15.2 Protocol buffers
SPC uses protocol buffers v2 for output. This has some advantages explained the “explicit data schema” section above.
Note that we chose proto2 instead of proto3, because proto3 doesn’t support required fields. This is done to allow schemas to evolve better over time, but this isn’t a feature SPC makes use of. There’s no need to have new code work with old data, or vice versa – if the schema is updated, downstream code should adapt accordingly and use the updated input files.
Note also that protocol buffers don’t easily support type-safe wrappers around numeric IDs, so downstream code has to be careful not to mix up household, venue, and person IDs. For this reason, SPC internally doesn’t use the auto-generated protobuf code until the very end of the pipeline. It’s always possible to be more precise with native Rust types, and convert to the less strict types later.
15.3 An example of the power of static type checking
Imagine we want to add a new activity type to represent people going to university and higher education. SPC already has activities for primary and secondary school, so we’ll probably want to follow those as a guide. In any language, we could search the codebase for relevant terms to get a sense of what to update. In languages like Python without an up-front compilation step, if we fail to update something or write blatantly incorrect code (such as making a typo in variable names or passing a list where a string was expected), we only find out when that code happens to run. In pipelines with many steps and large input files, it could be a while before we reach the problematic code.
Let’s walk through the same exercise for SPC’s Rust code. We start by adding a new University
case to the Activity enum. If we try to compile the code here (with cargo check
or an IDE), we immediately get 4 errors.
Three of the errors are in the QUANT module. The first is here. It’s immediately clear that for retail and primary/secondary school, we read in two files from QUANT representing venues where these activities take place and the probability of going to each venue. Even if we were unfamiliar with this codebase, the compiler has told us one thing we’ll need to figure out, and where to wire it up.

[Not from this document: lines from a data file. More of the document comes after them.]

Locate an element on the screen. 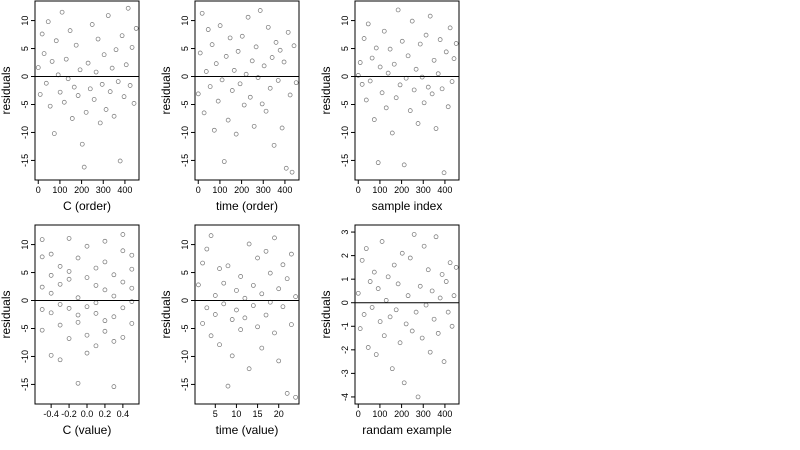  y-tick-label: -15 is located at coordinates (25, 384).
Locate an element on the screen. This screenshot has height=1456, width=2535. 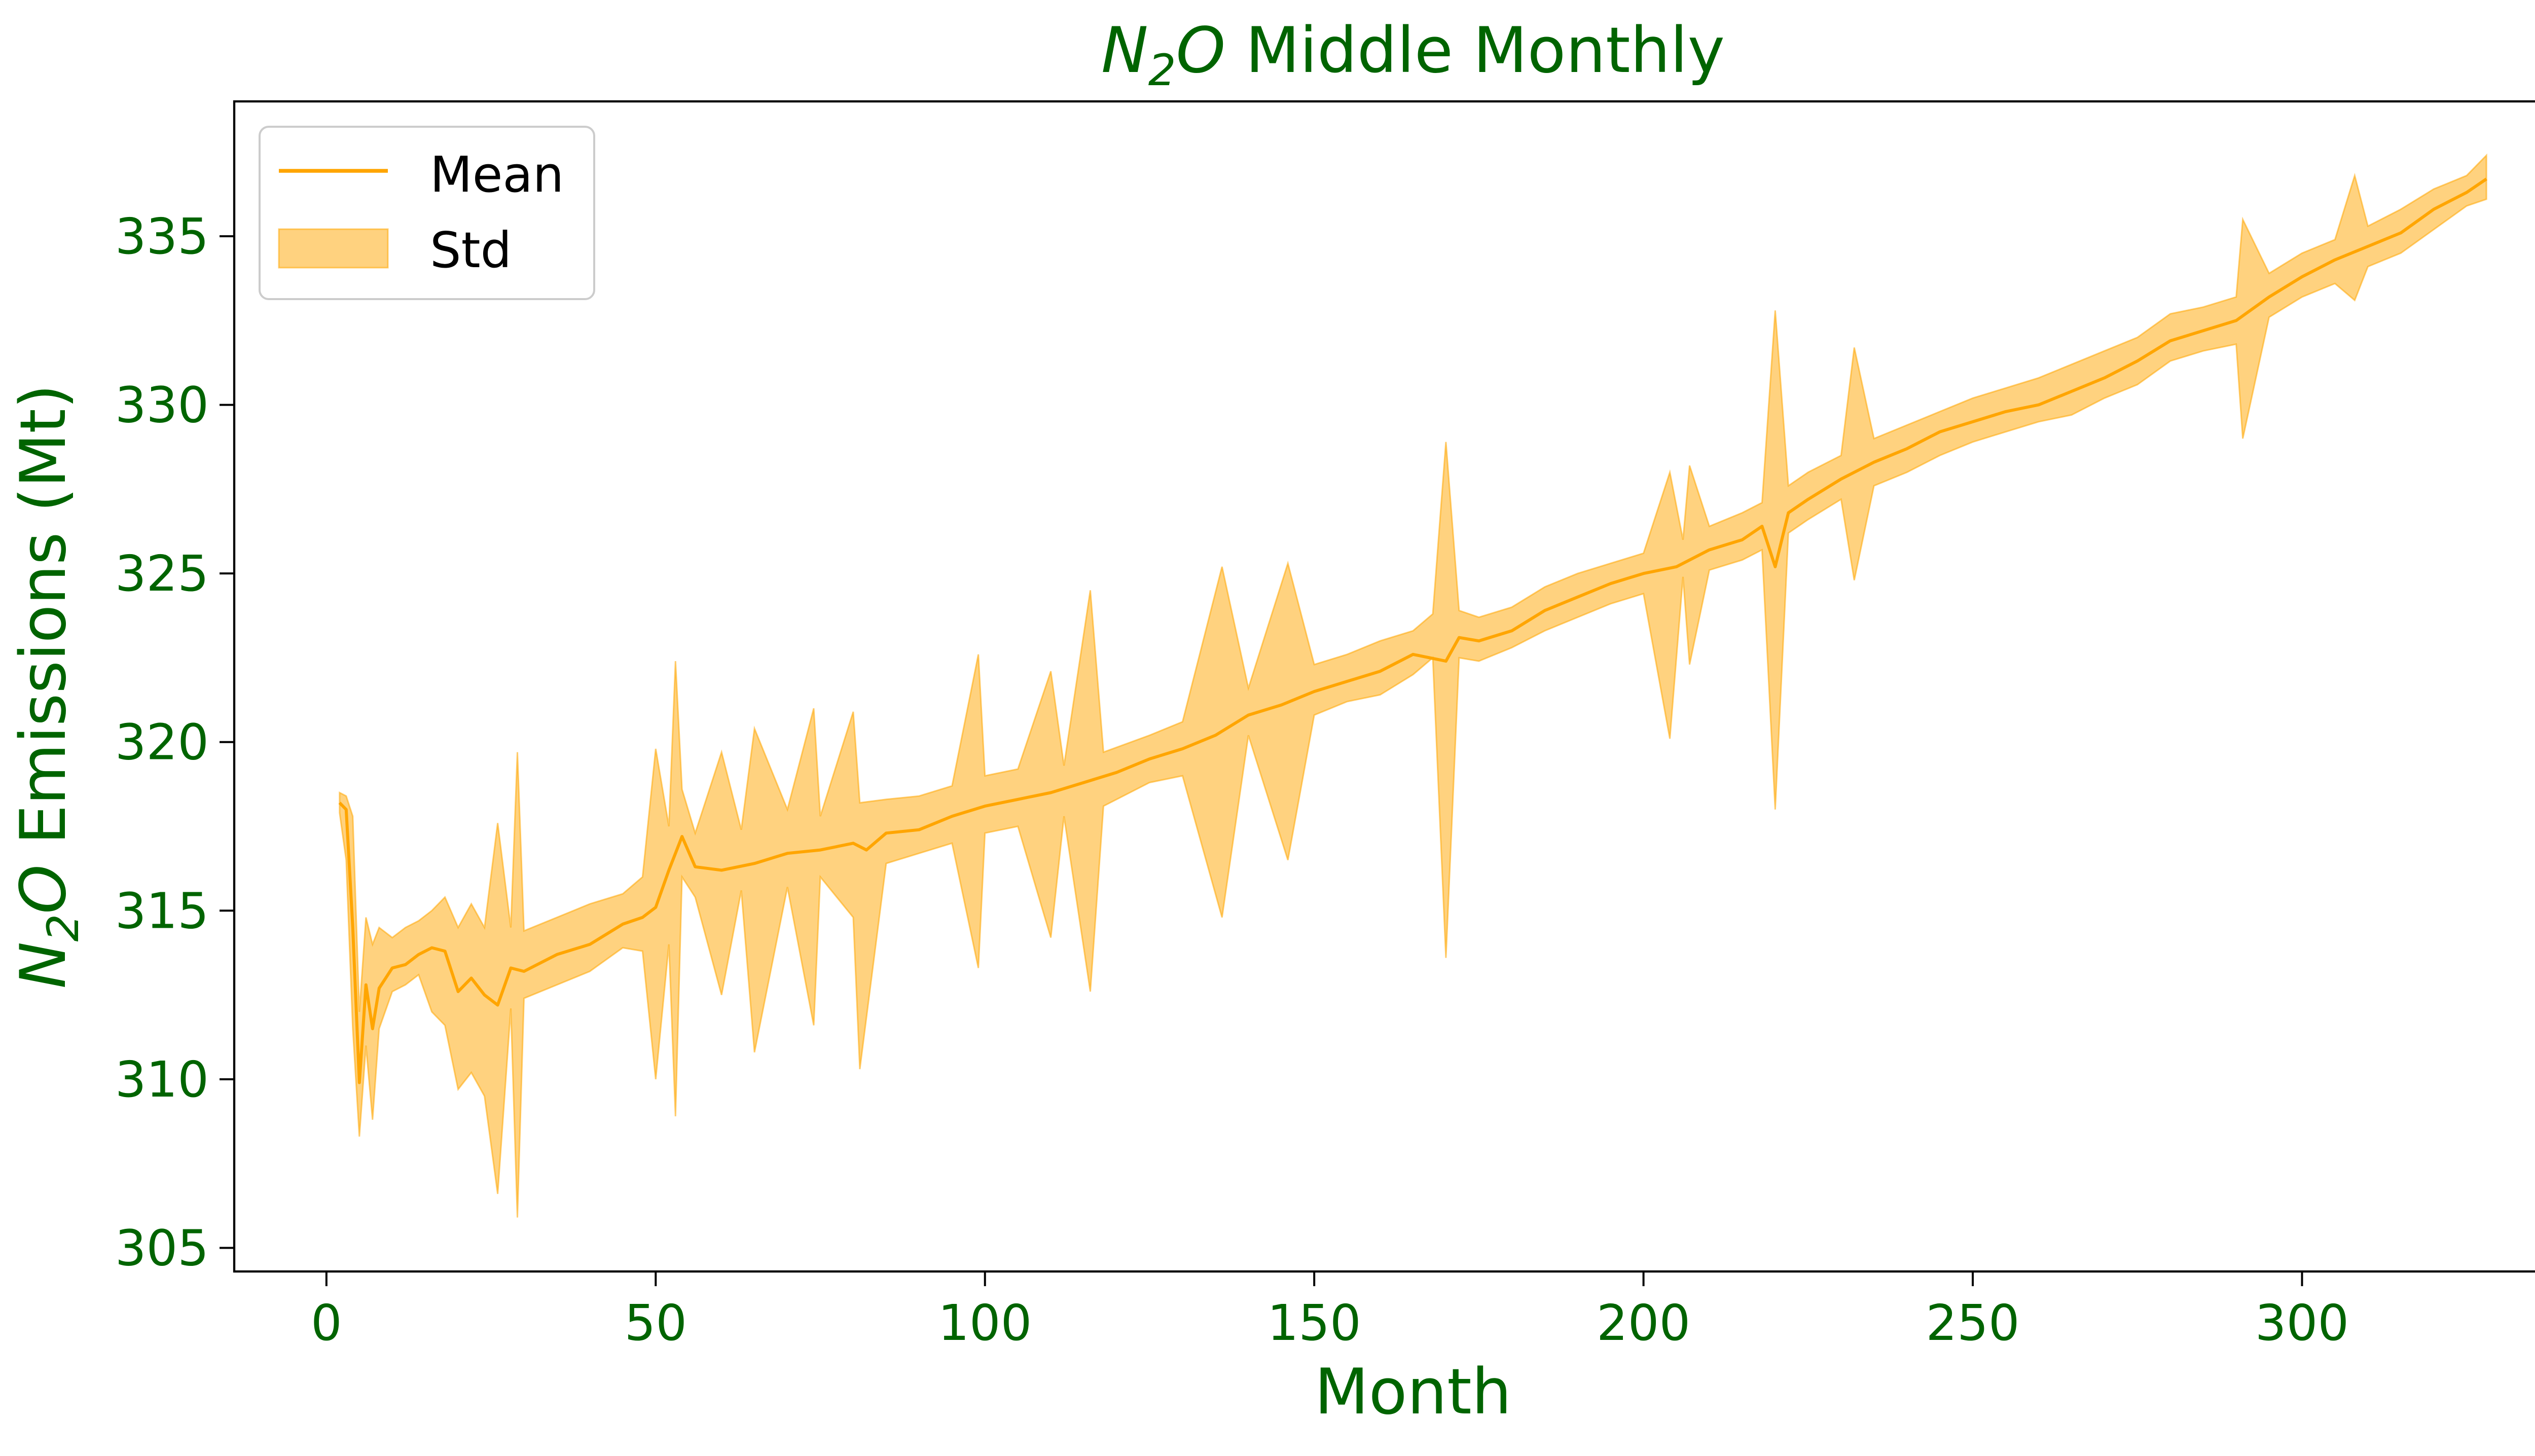
ylabel-mol-o: O is located at coordinates (44, 889).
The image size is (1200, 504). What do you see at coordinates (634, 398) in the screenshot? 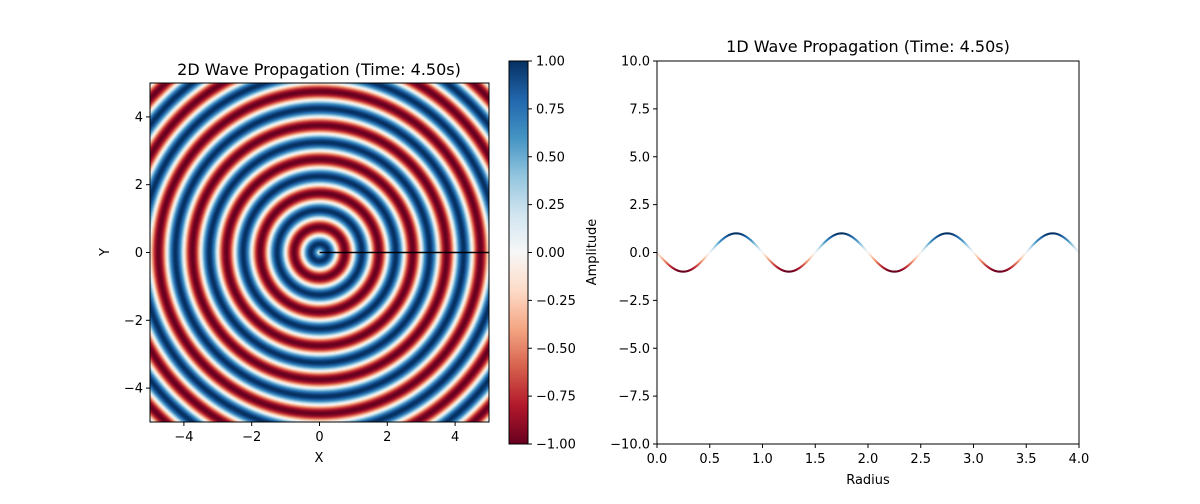
I see `line-chart-y-tick-label: −7.5` at bounding box center [634, 398].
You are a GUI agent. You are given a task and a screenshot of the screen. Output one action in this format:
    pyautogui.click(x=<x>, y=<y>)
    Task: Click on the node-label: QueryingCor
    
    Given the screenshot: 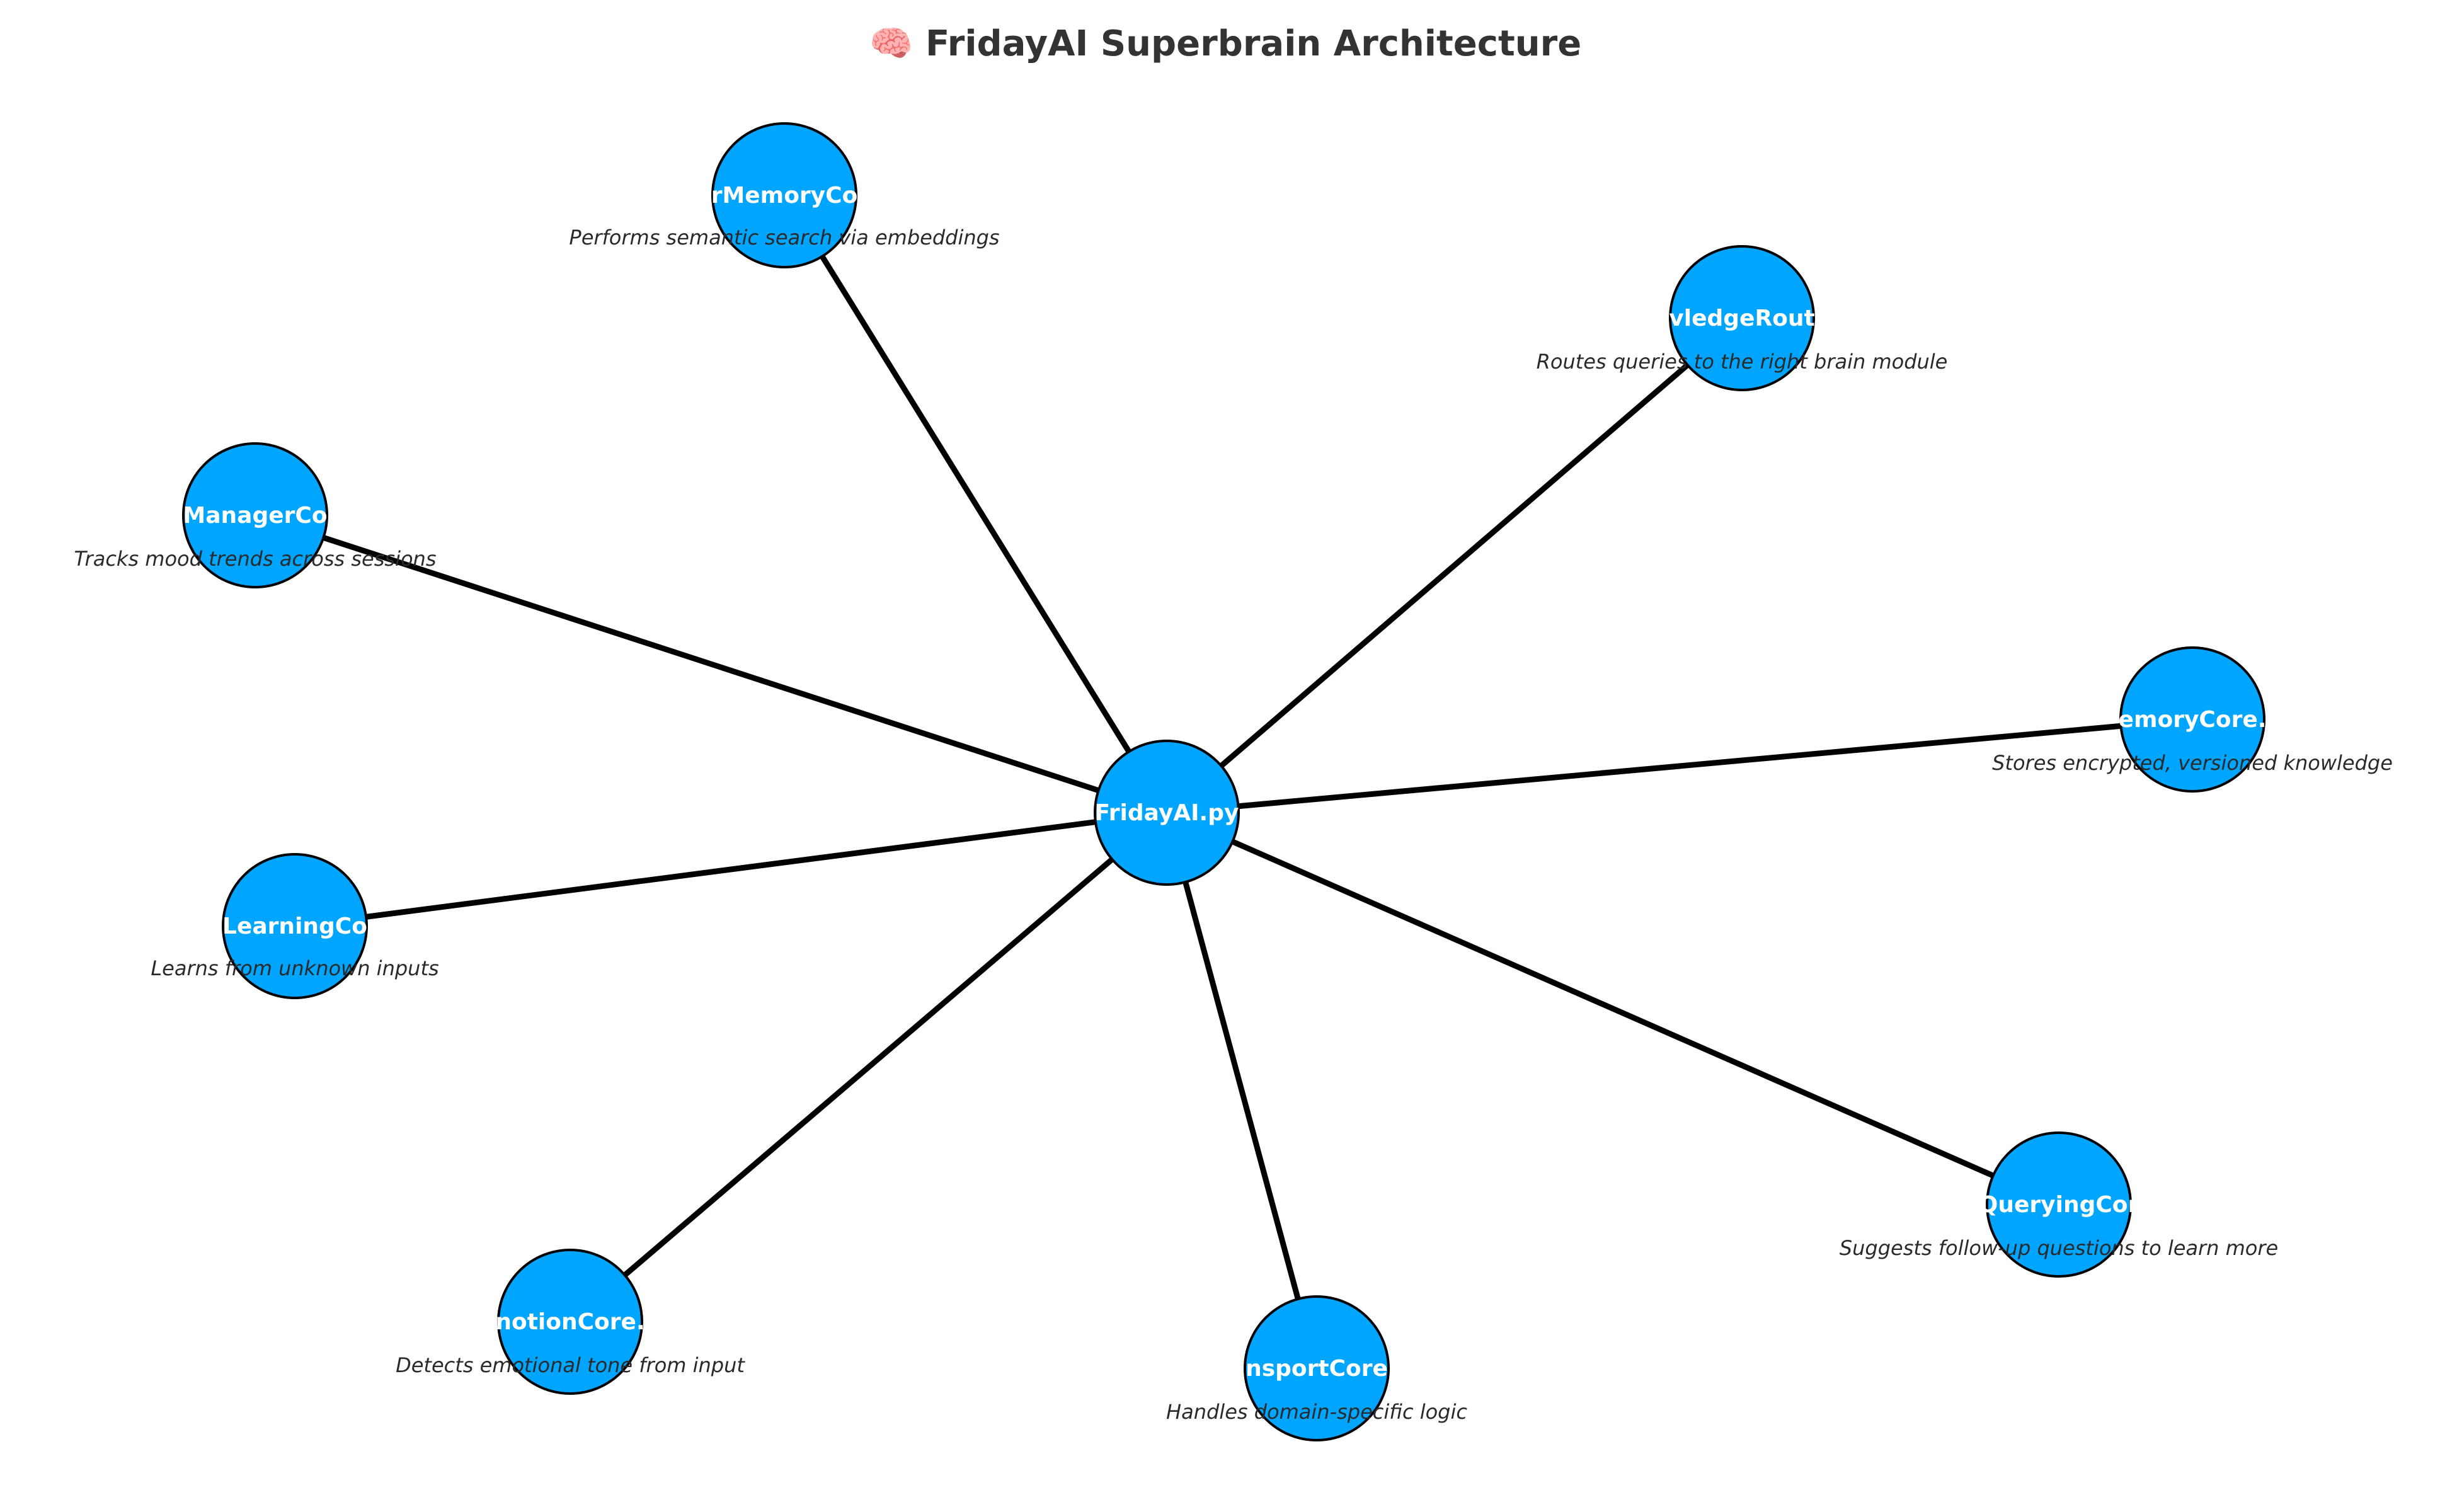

The other error is in the code that writes the protobuf output. Similarly, we need a way to represent university activities in the protobuf scheme.
Extending an unfamiliar code-base backed by compiler errors is a very guided experience. If you wanted to add more demographic attributes to people or energy use information to households, you don’t need to guess all of the places in the code you’ll need to update. You can just add the field, then let the compiler tell you all places where those objects get created.